Many women want to do something about unsightly veins, but don’t know what treatment options are out there. A doctor from Jarra Herron Medical Spa in Tulsa answers our questions.

Spider veins or varicose veins can send many women running for cover. For those who have legs that look like a Rand McNally road map, with spider veins crisscrossing them with increasing frequency, there are treatments.

We asked Anne May, MD, medical director for Jarra Herron Medical Spa and Salon in Tulsa, what causes these unsightly blemishes and what treatments  are available.

What are spider veins and varicose veins?

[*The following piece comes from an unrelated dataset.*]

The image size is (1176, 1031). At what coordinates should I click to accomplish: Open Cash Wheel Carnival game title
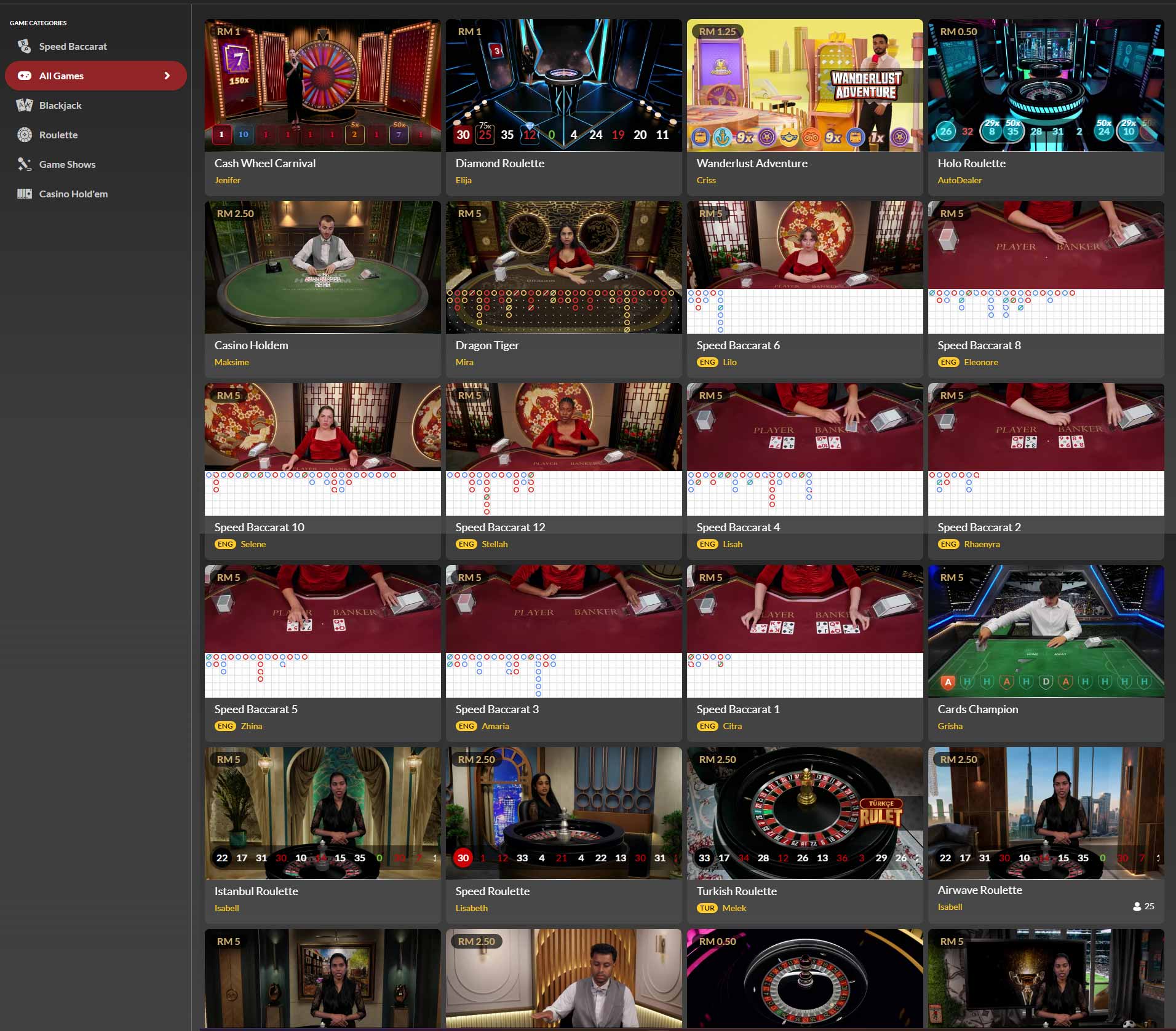coord(264,163)
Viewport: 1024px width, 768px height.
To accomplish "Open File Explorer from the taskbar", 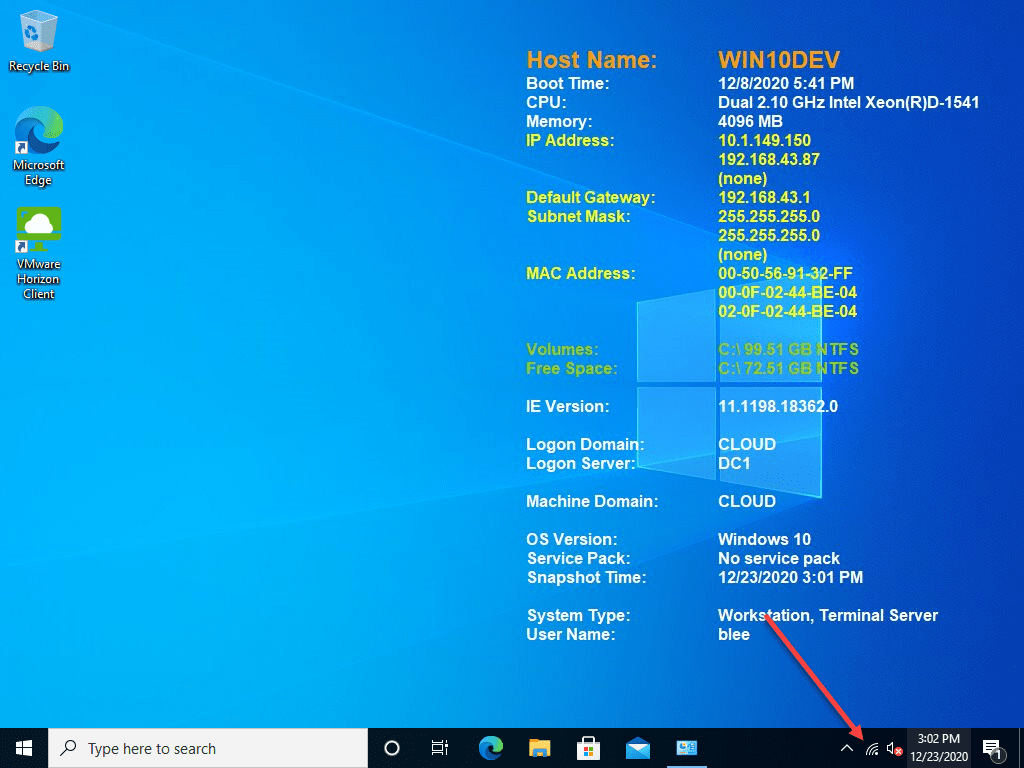I will pos(539,748).
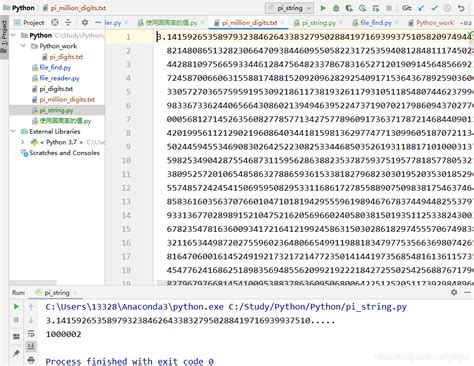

Varicose veins and spider veins on the legs are normal superficial veins that have dilated under the influence of increased venous pressure. The difference between the two are the size of the veins. Varicose veins are usually larger than 4mm in diameter and spider veins are generally less than 2mm in diameter.

How do they form?

Anything that increases pressure in the veins can contribute to their formation. This includes prolonged standing or walking and, although not clinically proven, prolonged sitting with the legs crossed. Being overweight and wearing tight clothing are thought to contribute as well. Hormones such as estrogen (particularly during pregnancy) can cause the vein walls to be more pliable and dilate more easily. The tendency to form spider and varicose veins is also hereditary. Their formation can begin as early as the teenage years in susceptible people; however, most often they begin to occur during pregnancy or when people are in their 30s and 40s.

What are the treatment options?

Spider veins can be effectively treated in two primary ways: Sclerotherapy and laser therapy, also known as endovenous thermal ablation. Sclerotherapy is a procedure in which a solution is injected into the vein causing damage to the lining of the vessel. After one or more treatments the veins are damaged enough to shrink and become less visible, or disappear completely. Similar results can be obtained using a laser to cause damage to the vein.

Both options require one to five treatments for most patients and both are somewhat painful. However, applying ice to the area before and after treatment is very helpful in alleviating pain. A topical anesthesia (numbing cream) can also be helpful in certain cases, but is usually not required.  

Treatment of varicose veins usually requires surgery or more aggressive applications of sclerosing agents and/or laser treatment.

What can I expect after treatment?

Initially the treated area may be somewhat red. Blistering and bruising, though uncommon, may occur. After treatment it takes up to a week for the area to heal and for results to become evident. Normal activity is encouraged after treatment; however, on the treatment day it is advisable to avoid vigorous exercise and prolonged standing or walking.

Compression stockings are advocated by some practitioners after treatment and are most important after the more aggressive varicose vein treatments. Once the veins respond to the treatment and are no longer visible, they generally are thought to be gone permanently. Unfortunately, the forces that created them continue to be present, so it is not unusual to have new ones form over time.

Is there a way to avoid getting problem veins?

To minimize the risk of developing spider veins one should exercise regularly, especially the leg muscles, to keep the blood moving out of the veins. Additionally, it is important to stay at a healthy weight and avoid prolonged standing as much as possible. Finally, it is a good idea to keep the feet elevated when relaxing to encourage circulation.